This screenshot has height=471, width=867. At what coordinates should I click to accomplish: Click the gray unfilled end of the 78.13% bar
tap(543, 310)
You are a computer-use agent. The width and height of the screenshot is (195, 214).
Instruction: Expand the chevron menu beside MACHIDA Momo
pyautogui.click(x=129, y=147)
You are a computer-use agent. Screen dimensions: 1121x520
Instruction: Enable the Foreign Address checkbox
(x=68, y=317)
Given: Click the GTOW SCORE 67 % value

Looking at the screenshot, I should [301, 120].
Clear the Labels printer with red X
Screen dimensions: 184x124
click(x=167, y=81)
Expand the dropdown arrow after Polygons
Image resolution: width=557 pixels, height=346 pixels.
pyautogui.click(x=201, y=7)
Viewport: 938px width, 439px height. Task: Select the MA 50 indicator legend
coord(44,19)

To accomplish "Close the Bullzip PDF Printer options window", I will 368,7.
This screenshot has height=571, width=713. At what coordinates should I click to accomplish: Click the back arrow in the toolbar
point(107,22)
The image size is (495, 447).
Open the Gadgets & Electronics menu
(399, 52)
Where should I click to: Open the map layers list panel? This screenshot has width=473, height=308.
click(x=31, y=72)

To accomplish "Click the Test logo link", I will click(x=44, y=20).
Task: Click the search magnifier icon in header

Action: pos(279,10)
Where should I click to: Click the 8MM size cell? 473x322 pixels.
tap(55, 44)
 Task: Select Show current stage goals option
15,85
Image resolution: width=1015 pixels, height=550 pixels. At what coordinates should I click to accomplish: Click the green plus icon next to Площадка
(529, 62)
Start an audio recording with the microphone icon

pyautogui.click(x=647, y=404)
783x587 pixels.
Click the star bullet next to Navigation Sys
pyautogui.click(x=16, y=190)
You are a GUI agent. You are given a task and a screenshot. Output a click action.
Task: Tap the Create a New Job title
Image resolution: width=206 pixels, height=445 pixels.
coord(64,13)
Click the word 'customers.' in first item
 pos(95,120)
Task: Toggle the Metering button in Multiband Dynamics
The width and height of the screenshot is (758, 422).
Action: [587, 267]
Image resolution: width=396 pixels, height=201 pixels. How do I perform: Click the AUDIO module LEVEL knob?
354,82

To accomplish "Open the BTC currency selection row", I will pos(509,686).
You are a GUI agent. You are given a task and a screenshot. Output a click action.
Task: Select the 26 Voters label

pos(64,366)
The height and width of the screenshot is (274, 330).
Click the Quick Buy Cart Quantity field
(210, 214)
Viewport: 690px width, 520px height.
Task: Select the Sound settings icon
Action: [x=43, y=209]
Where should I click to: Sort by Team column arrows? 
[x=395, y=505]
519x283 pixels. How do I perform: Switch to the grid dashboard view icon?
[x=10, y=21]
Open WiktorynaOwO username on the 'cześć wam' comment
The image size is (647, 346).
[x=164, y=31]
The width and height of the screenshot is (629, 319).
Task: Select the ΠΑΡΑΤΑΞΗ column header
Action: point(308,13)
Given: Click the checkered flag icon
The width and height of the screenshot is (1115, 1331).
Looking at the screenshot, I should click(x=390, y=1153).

----

* Your assignment *
Please copy every line of the material that contains the word "will".

* Output for this task *
To accomplish "Close the Bullzip PDF Printer options window", I will 368,7.
To accomplish "Click the Test logo link", I will click(x=44, y=20).
To accomplish "Open the BTC currency selection row", I will pos(509,686).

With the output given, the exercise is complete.